🤖 AI Summary
This work addresses the degradation in reconstruction quality for novel view synthesis under sparse input views, which stems from the sparsity of reconstructed point clouds. To mitigate this issue, the authors propose a non-rigid alignment method based on Thin Plate Splines (TPS), introducing it for the first time into the initialization stage of 3D Gaussian Splatting. By applying a globally consistent TPS deformation between back-projected points and triangulated 3D control points, the method generates a geometrically accurate initial set of Gaussians that preserves color fidelity while significantly enhancing structural detail. Experimental results demonstrate that the proposed approach consistently outperforms existing methods across the DTU, LLFF, and Mip-NeRF360 datasets, achieving high-quality 3D reconstructions from sparse viewpoints.
📝 Abstract
Novel view synthesis from sparse-view inputs poses a significant challenge in 3D computer vision, particularly for achieving high-quality scene reconstructions with limited viewpoints.
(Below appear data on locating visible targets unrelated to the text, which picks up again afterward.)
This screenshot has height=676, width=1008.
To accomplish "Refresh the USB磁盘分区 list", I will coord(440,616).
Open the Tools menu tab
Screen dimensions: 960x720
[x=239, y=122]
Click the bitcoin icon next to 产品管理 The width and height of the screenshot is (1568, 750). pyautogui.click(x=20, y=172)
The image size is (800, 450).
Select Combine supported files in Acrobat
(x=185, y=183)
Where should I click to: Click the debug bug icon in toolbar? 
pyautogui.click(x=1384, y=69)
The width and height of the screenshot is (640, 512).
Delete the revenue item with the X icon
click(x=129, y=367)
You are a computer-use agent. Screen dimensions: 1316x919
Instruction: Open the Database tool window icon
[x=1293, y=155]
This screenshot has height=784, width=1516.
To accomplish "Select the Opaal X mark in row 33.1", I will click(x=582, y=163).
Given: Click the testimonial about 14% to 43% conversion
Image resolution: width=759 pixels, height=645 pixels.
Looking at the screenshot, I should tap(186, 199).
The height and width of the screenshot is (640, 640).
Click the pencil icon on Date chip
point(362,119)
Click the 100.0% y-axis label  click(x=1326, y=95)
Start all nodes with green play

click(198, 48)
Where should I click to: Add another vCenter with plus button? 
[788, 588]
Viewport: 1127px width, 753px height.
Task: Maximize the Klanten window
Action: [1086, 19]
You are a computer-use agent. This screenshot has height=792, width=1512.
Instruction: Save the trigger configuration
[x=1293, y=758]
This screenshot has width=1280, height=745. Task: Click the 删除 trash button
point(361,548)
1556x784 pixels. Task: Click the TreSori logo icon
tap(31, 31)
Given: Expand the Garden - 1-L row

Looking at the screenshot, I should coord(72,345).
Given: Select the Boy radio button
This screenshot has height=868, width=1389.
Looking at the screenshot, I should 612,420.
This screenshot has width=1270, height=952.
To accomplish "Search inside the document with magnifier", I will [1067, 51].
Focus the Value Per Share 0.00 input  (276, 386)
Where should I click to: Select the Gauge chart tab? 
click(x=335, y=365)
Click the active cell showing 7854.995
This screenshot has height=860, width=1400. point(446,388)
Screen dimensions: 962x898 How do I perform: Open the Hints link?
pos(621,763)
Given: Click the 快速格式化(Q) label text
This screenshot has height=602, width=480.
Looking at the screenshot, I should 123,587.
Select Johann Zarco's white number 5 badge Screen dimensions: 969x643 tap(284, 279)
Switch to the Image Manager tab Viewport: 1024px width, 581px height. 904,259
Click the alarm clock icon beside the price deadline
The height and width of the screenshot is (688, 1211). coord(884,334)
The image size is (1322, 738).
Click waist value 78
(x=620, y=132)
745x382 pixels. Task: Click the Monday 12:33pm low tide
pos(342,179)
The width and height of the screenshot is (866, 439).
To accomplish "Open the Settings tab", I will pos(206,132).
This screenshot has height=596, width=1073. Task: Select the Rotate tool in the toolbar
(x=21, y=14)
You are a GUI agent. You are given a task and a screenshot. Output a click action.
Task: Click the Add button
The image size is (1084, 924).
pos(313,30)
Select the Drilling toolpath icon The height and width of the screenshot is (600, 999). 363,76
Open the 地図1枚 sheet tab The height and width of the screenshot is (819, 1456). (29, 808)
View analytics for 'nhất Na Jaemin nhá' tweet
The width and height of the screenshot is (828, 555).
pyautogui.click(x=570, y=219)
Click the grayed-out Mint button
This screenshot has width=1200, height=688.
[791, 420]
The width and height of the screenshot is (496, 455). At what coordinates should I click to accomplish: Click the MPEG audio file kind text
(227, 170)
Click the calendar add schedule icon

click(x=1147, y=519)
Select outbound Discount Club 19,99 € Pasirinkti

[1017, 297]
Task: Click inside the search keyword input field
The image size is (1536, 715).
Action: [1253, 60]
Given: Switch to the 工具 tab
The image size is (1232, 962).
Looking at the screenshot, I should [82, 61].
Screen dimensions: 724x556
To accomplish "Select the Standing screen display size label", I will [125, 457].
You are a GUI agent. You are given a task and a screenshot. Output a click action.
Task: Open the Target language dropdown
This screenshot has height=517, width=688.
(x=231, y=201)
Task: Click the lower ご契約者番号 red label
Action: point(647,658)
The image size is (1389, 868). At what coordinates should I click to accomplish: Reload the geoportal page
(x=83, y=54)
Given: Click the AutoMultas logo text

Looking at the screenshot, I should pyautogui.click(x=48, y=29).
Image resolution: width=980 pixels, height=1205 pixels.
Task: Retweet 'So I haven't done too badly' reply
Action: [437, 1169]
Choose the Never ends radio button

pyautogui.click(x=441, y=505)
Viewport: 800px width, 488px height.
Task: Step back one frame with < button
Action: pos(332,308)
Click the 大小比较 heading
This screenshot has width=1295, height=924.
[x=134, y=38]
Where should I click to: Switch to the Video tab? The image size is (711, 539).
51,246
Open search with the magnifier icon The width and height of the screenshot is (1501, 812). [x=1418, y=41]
We introduce TWINGS, a framework that enhances 3D Gaussian Splatting (3DGS) by directly addressing point sparsity. We employ Thin Plate Splines (TPS), a smooth non-rigid deformation model that minimizes bending energy to estimate a globally coherent warp from control-point correspondences, to align backprojected points from estimated depth with triangulated 3D control points, yielding calibrated backprojected points. By sampling these calibrated points near the control points, TWINGS provides a fast and geometrically accurate initialization for 3DGS, ultimately improving structural detail preservation and color fidelity in reconstructed scenes. Extensive experiments on DTU, LLFF, and Mip-NeRF360 demonstrate that TWINGS consistently outperforms existing methods, delivering detailed and accurate reconstructions under sparse-view scenarios.